Through a Shared University Research (SUR) award from IBM -- consisting of IBM software, eServer and storage technologies -- the Broad School and IBM are creating The Center for On Demand Supply Chain Research, a laboratory that will serve as an environment for modeling and analysis of an on demand supply chain. Broad School graduate students and faculty will use the laboratory to study, simulate and test the key relationships in an end-to-end supply chain, focusing on the dynamic flow of information and the resulting interdependencies between them. Their work is expected to help IBM and other companies build dynamic supply chains that can sense and rapidly respond to changing customer demands and market conditions.

Supply chain management has become an area of critical importance to IBM, as the company works to transform itself into the world's premier on demand enterprise.
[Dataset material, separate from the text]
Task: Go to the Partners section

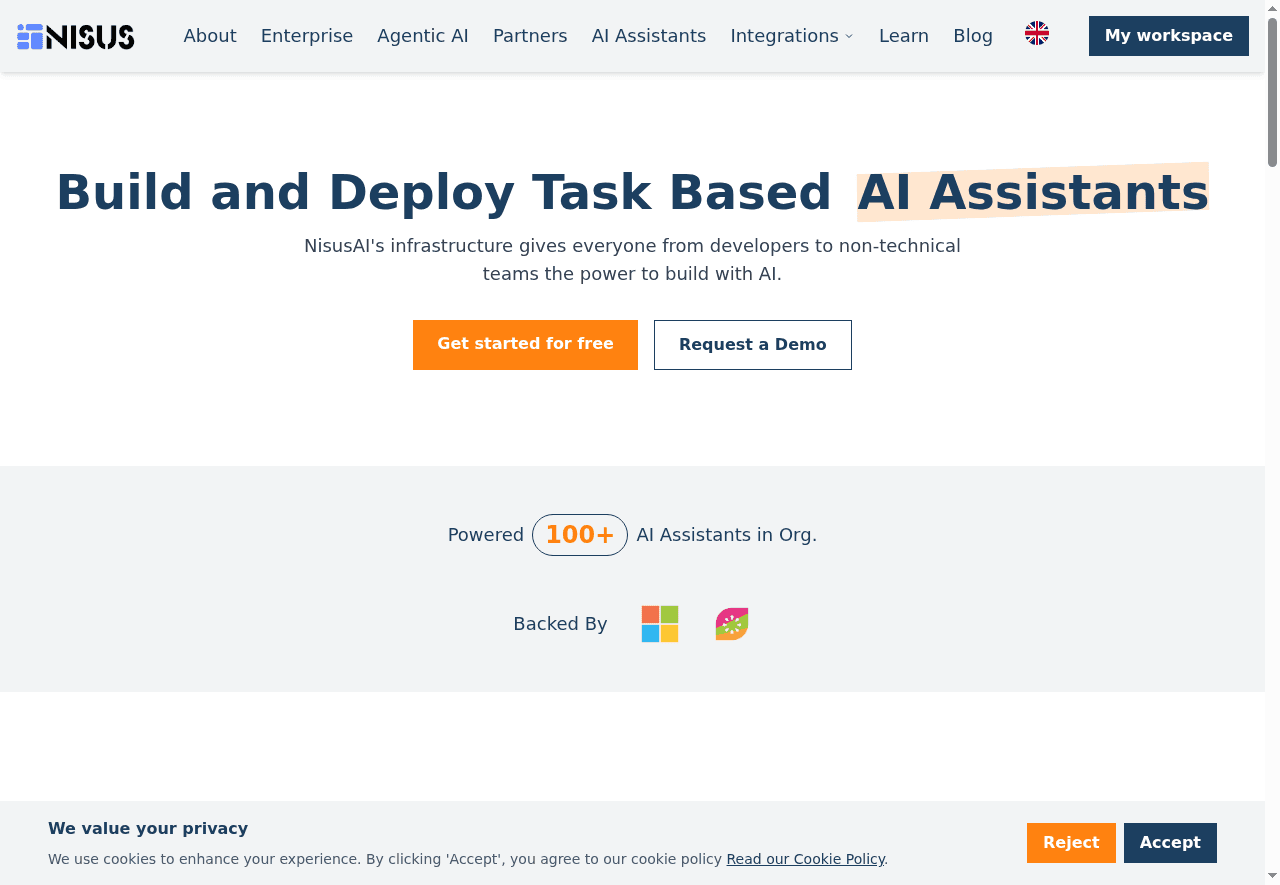Action: pyautogui.click(x=530, y=35)
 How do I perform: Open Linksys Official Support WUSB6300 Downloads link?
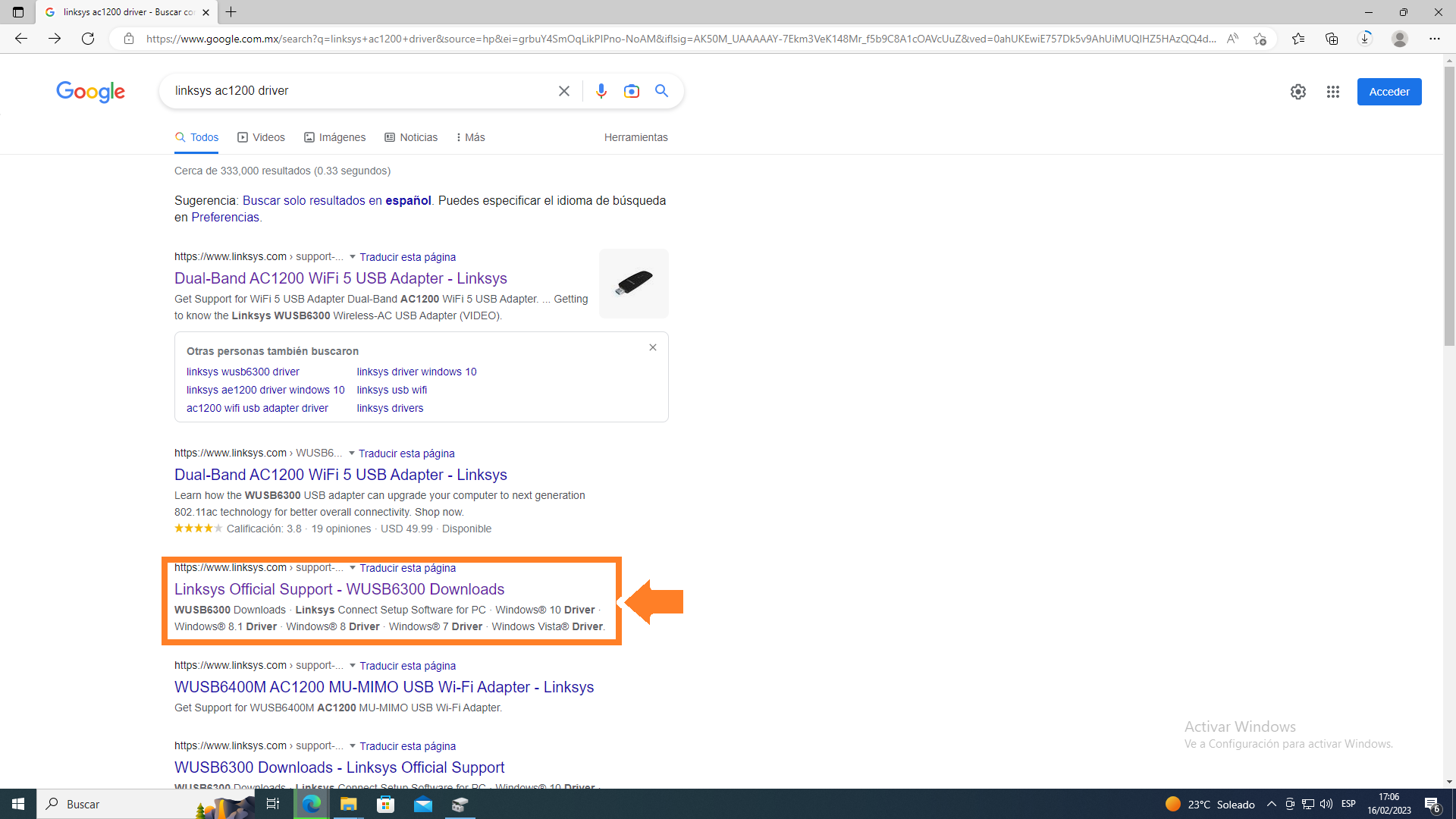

The need for an on demand supply chain has been in large part driven by customers' desire to buy technology solutions consisting of hardware, software and services rather than just piece parts. In 2002, improvements in supply chain management reduced IBM's cost and expense by about $5.3 billion. At the same time, IBM was able to improve efficiency and responsiveness in key areas such as hardware quality, manufacturing time, on-time delivery and customer billing.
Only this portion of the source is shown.